Interleukin 4 reduces expression of inhibitory receptors on B cells and abolishes CD22 and FcγRII-mediated B cell suppression

Inhibitory receptors CD22, FcgammaRII (CD32), CD72, and paired immunoglobulin-like receptor (PIR)-B are critically involved in negatively regulating the B cell immune response and in preventing autoimmunity. Here we show that interleukin 4 (IL-4) reduces expression of all four on activated B cells at the level of messenger RNA and protein. This reduced expression is dependent on continuous exposure to IL-4 and is mediated through Stat6. Coligation of FcgammaRII to the B cell receptor (BCR) via intact IgG increases the B cell activation threshold and suppresses antigen presentation. IL-4 completely abolishes these negative regulatory effects of FcgammaRII. CD22 coligation with the BCR also suppresses activation - this suppression too is abolished by IL-4. Thus, IL-4 is likely to enhance the B cell immune response by releasing B cells from inhibitory receptor suppression.
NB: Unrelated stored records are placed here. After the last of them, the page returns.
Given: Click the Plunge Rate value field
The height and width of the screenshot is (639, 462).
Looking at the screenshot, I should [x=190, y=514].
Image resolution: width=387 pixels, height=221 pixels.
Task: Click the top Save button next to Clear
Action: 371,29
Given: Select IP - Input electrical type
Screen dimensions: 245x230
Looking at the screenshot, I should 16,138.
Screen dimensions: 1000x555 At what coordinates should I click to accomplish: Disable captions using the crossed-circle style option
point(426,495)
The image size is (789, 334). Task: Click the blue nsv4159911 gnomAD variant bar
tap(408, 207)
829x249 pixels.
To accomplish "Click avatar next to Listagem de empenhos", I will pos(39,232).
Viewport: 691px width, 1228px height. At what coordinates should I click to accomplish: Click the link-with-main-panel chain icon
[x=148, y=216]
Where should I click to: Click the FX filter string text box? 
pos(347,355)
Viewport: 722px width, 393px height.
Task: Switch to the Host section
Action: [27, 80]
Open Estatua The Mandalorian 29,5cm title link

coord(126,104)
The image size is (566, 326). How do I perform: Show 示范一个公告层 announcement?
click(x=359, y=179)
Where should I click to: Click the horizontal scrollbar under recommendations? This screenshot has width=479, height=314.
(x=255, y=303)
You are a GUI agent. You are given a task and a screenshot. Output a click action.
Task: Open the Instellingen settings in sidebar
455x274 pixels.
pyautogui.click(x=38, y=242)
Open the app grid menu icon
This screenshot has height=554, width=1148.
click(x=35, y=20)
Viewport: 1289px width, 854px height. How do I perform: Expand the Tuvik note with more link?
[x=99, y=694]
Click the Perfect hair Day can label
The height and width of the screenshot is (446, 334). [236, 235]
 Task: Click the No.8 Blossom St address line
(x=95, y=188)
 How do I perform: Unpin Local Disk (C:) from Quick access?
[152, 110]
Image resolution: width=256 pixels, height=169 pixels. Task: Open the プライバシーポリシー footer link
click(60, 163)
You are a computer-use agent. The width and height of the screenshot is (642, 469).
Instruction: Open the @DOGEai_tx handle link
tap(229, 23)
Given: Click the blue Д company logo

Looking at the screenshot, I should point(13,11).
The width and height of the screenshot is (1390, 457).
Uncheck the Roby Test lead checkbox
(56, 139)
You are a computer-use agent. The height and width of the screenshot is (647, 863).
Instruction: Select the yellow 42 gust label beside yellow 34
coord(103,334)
By this coordinate reduction in expression of inhibitory receptors, and release from CD22 and FcgammaRII-mediated inhibition, IL-4 is likely to play a role in T cell help of B cells and the development of T helper cell type 2 responses. Conversely, B cell activation in the absence of IL-4 would be more difficult to achieve, contributing to the maintenance of B cell tolerance in the absence of T cell help.